§ **ACTIVITY**
Restate word for word only the lines from the one with "Click the 株洲市互联网违法举报 QR code" through the end of the records; no pictures belong in the copy.

• • •

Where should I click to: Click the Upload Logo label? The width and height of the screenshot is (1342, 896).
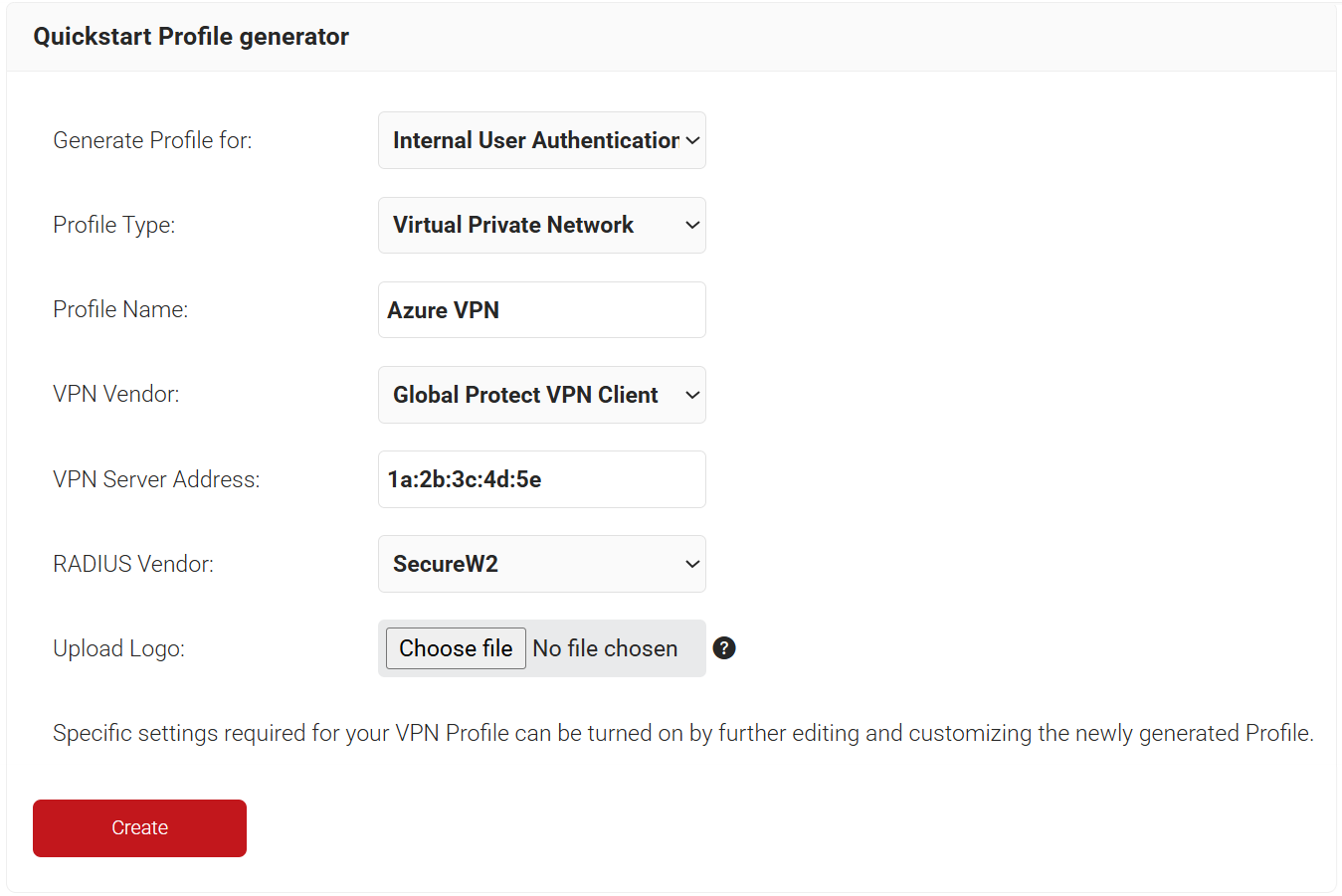(118, 648)
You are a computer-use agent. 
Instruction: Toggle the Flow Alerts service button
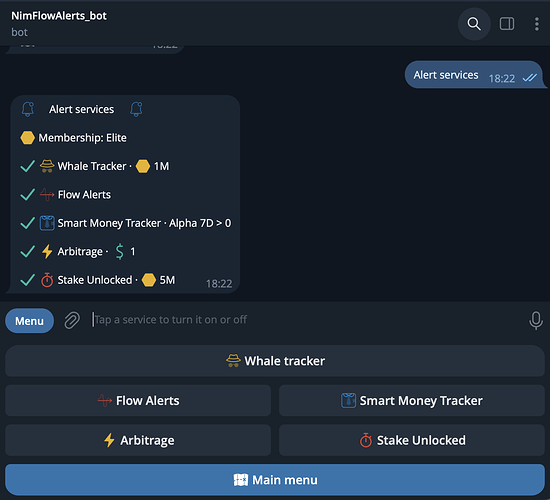[x=138, y=400]
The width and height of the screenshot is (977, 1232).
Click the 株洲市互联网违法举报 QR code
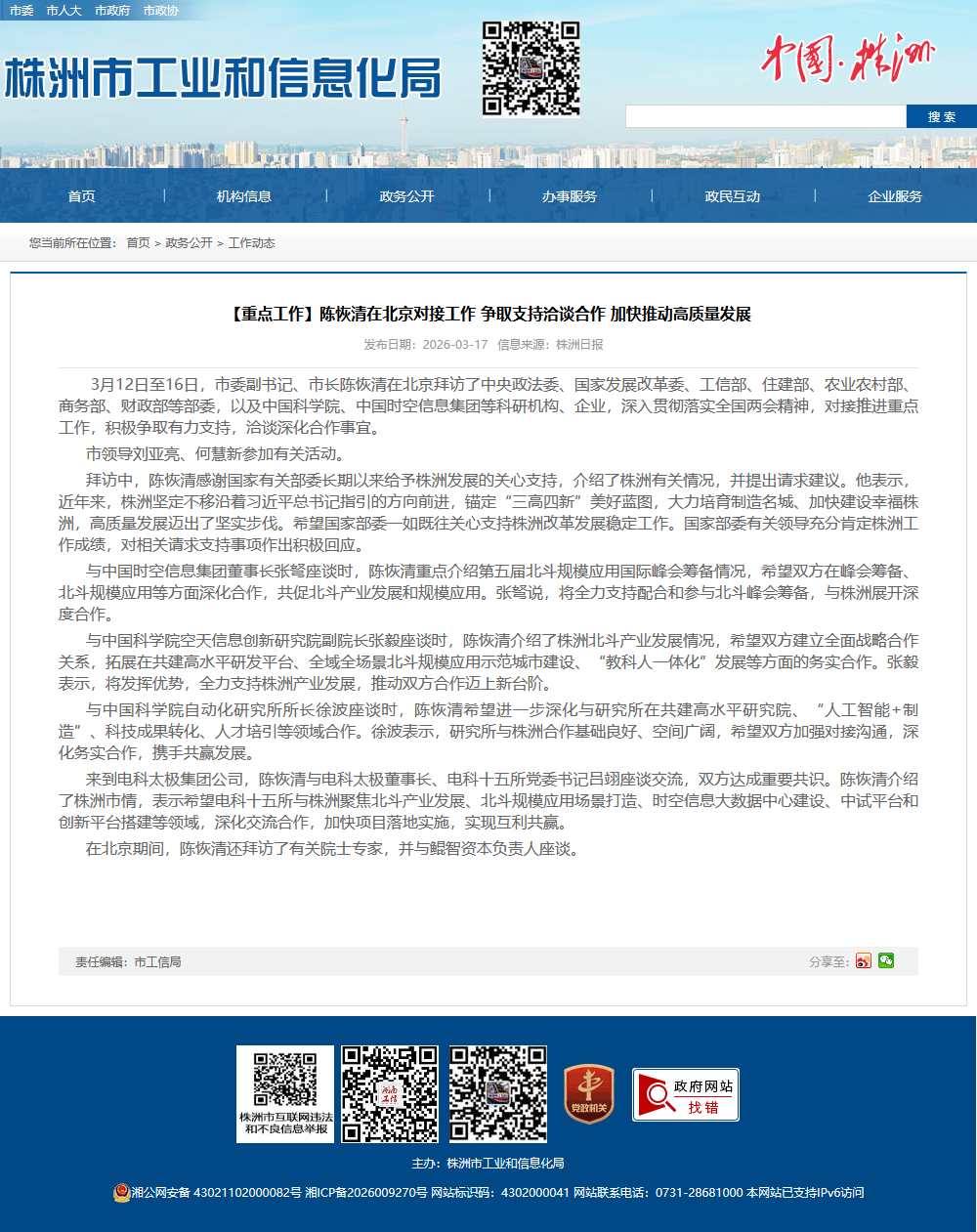[x=285, y=1093]
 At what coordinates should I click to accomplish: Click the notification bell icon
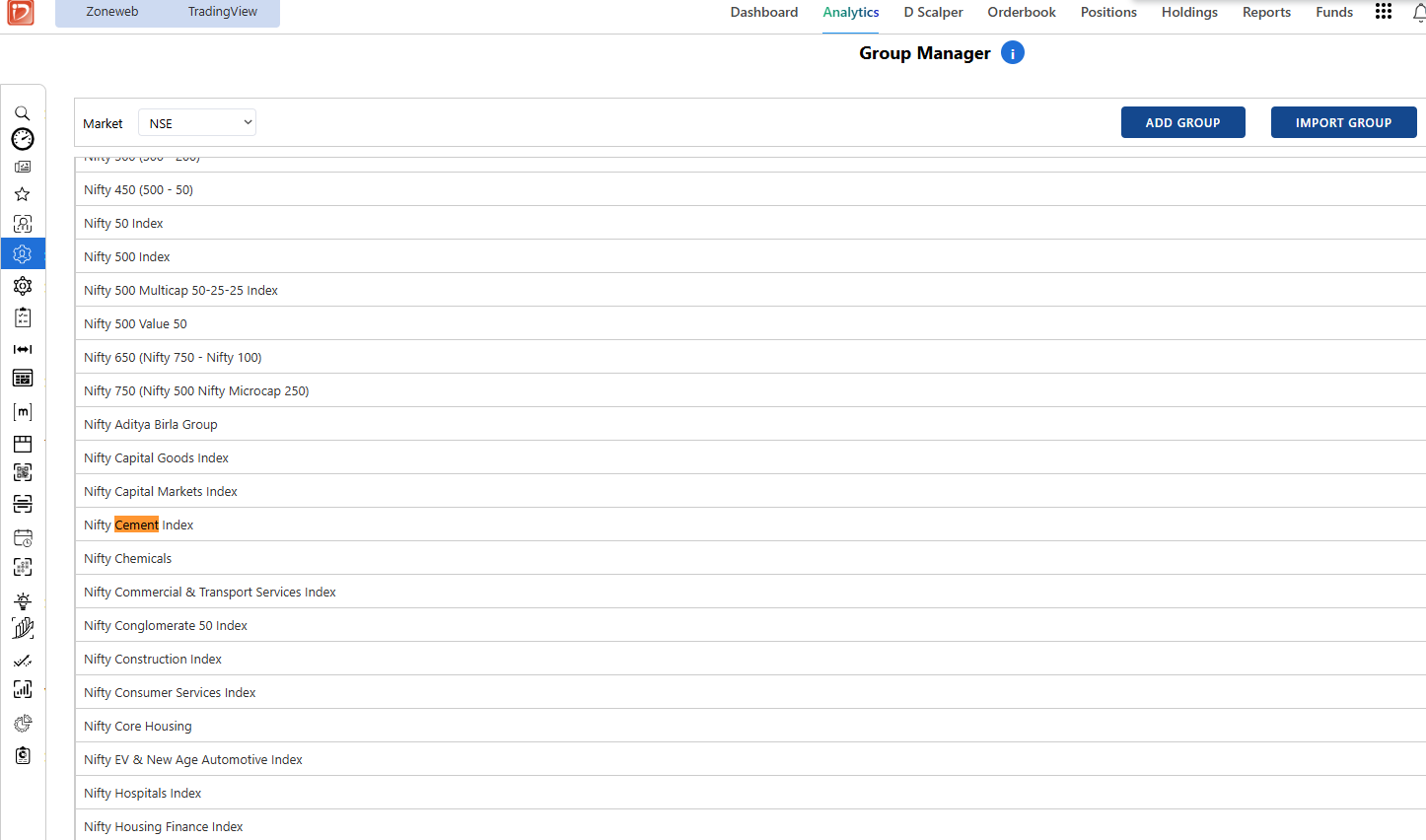(1419, 13)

• • •

§ **PROBLEM SOLUTION**
Click the 株洲市互联网违法举报 QR code
[x=285, y=1093]
 At what coordinates should I click to accomplish: Click the notification bell icon
(1419, 13)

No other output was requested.